The implication of this decision is that the Agriculture Commissioner has no additional funding from which to pay for the crisis measures taken in response to the Russian ban. Instead, the Commission decided to activate the crisis reserve (totalling €433 million) to fund the emergency measures taken to date (which are estimated to cost just over €344 million).
The reluctance to triggering the crisis reserve is because the costs are borne, in effect, by other farmers through a reduction in their direct payments. The consequences of the decision, however, will not be felt by farmers until 2016, if even then.
First, the financing of the crisis reserve had already been included in the 2015 draft budget. For this purpose, the Commission will make use of the financial discipline mechanism which will reduce the direct payment receipts of those farmers affected in 2015 (i.e. those farmers with payment receipts greater than €2,000). The rate of financial discipline was set in August as a reduction of 1.302% for payments above €2,000. However, to offset this, these farmers will be reimbursed by the amount of the unused 2014 financial reserve which is virtually the same amount. This reserve was not used as the financial consequences of the temporary crisis measures taken in the second half of 2014 exclusively impact on the 2015 budget.

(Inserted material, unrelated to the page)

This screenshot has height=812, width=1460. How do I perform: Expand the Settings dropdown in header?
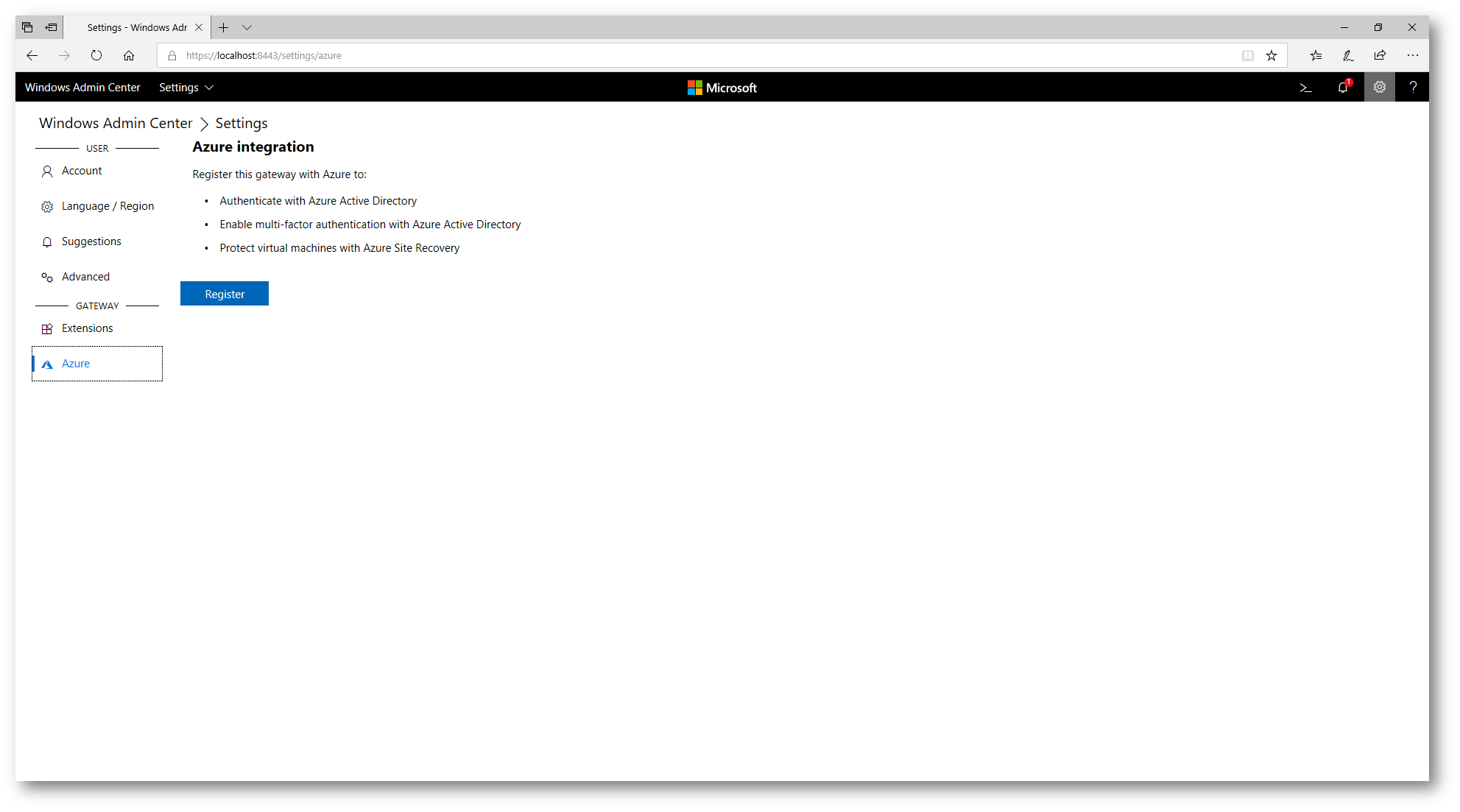(186, 88)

Furthermore, it is not certain whether the Commission will be required to authorise transfers from the financial reserve to pay for the emergency payments. According to the Commission press release:
Accordingly, even if the crisis reserve is used, farmers could be reimbursed of all or part of it depending on the under-implementation of the EAGF credits and on additional assigned revenues that will be collected during the year and we have quite positive estimations already at this stage (we expect revenues from clearance of accounts).

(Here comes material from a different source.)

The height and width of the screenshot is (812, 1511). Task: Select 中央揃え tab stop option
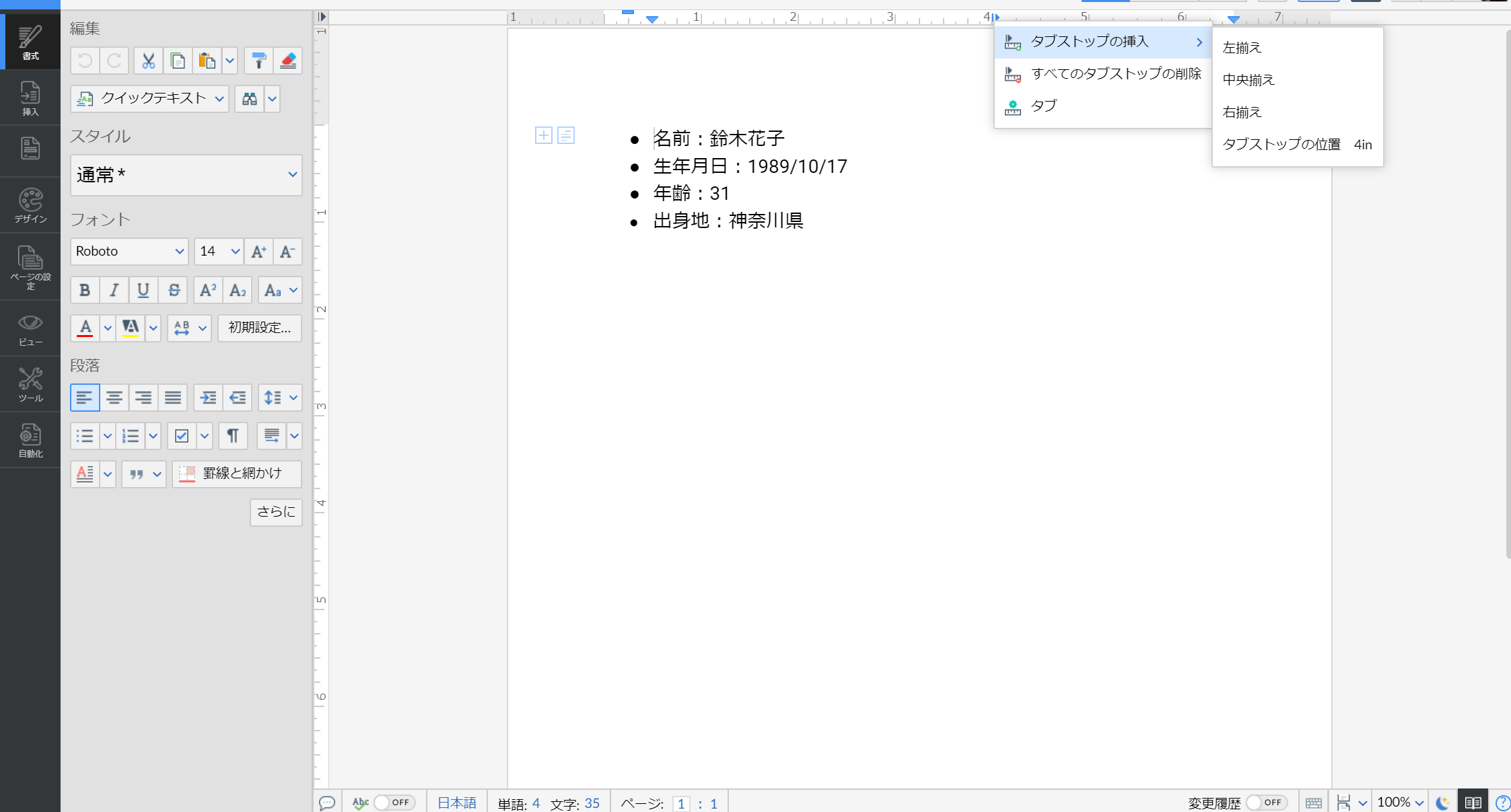point(1249,80)
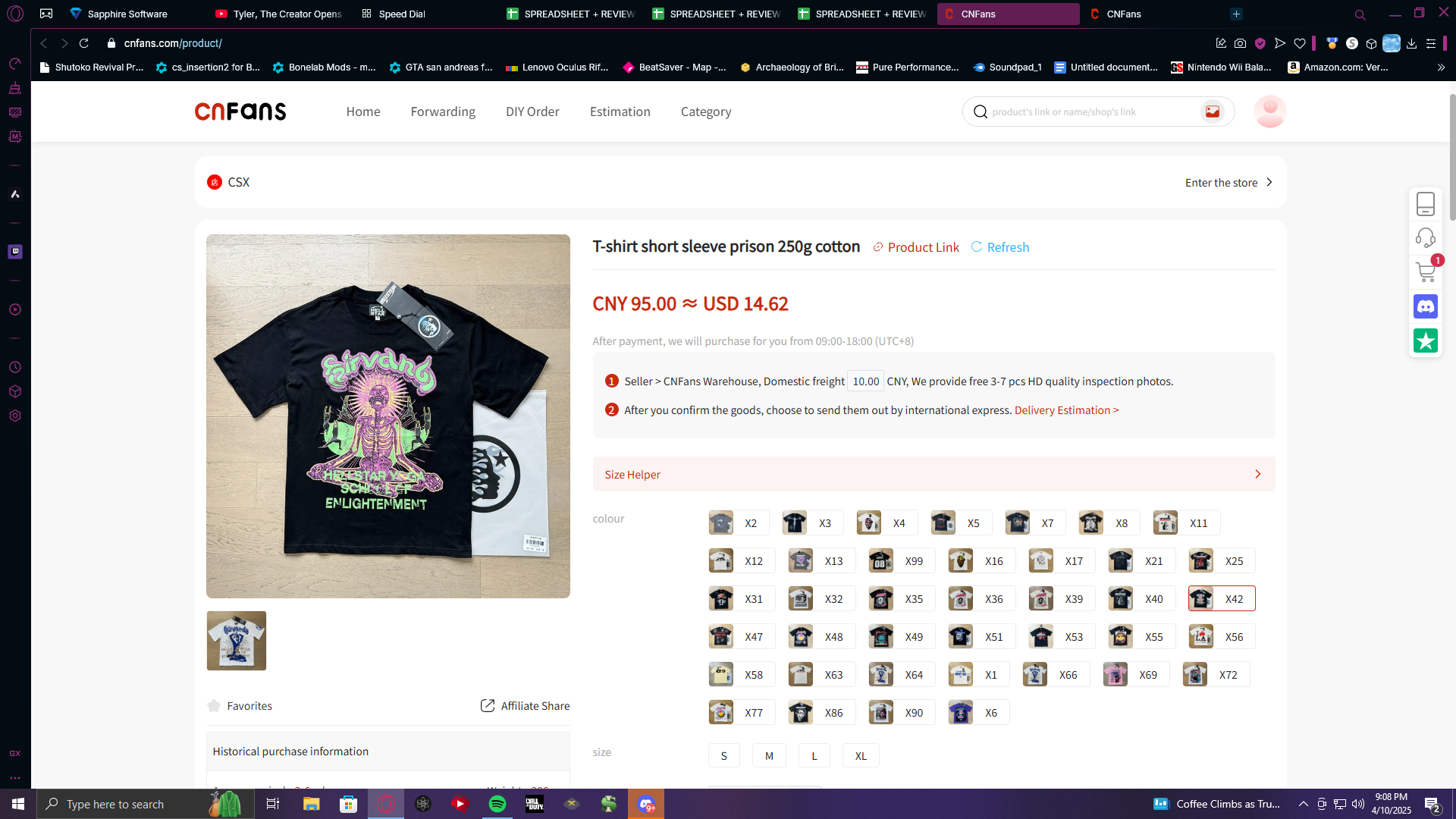Open the Estimation menu item

coord(620,111)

The response from COMAGRI was predictable. The coordinators of the four main political groups in COMAGRI (Albert Dess (EPP), Paolo de Castro (S&D), James Nicholson (ECR) and Jens Rohde (ALDE)) fired off a letter to the incoming Commission President Juncker calling on him to reverse the decision to activate the crisis reserve to fund the emergency payments. This is, of course, a costless political gesture with no substance. The European Parliament will not be taken seriously as a co-decision-maker on budgetary matters until it accompanies calls for increased expenditure by clearly indicating where it would make cuts in other areas to finance this expenditure.
As the Commission press release notes:
Not using the crisis reserve for its intended purpose would require additional credits to be budgeted. The ultimate consequence will always be that the Commission would have to request more commitment and payment appropriations compared to the use of the crisis reserve.
Perhaps this latest episode is an indication that the willingness to accede to agricultural sector demands for increased support may at last be reaching a saturation point.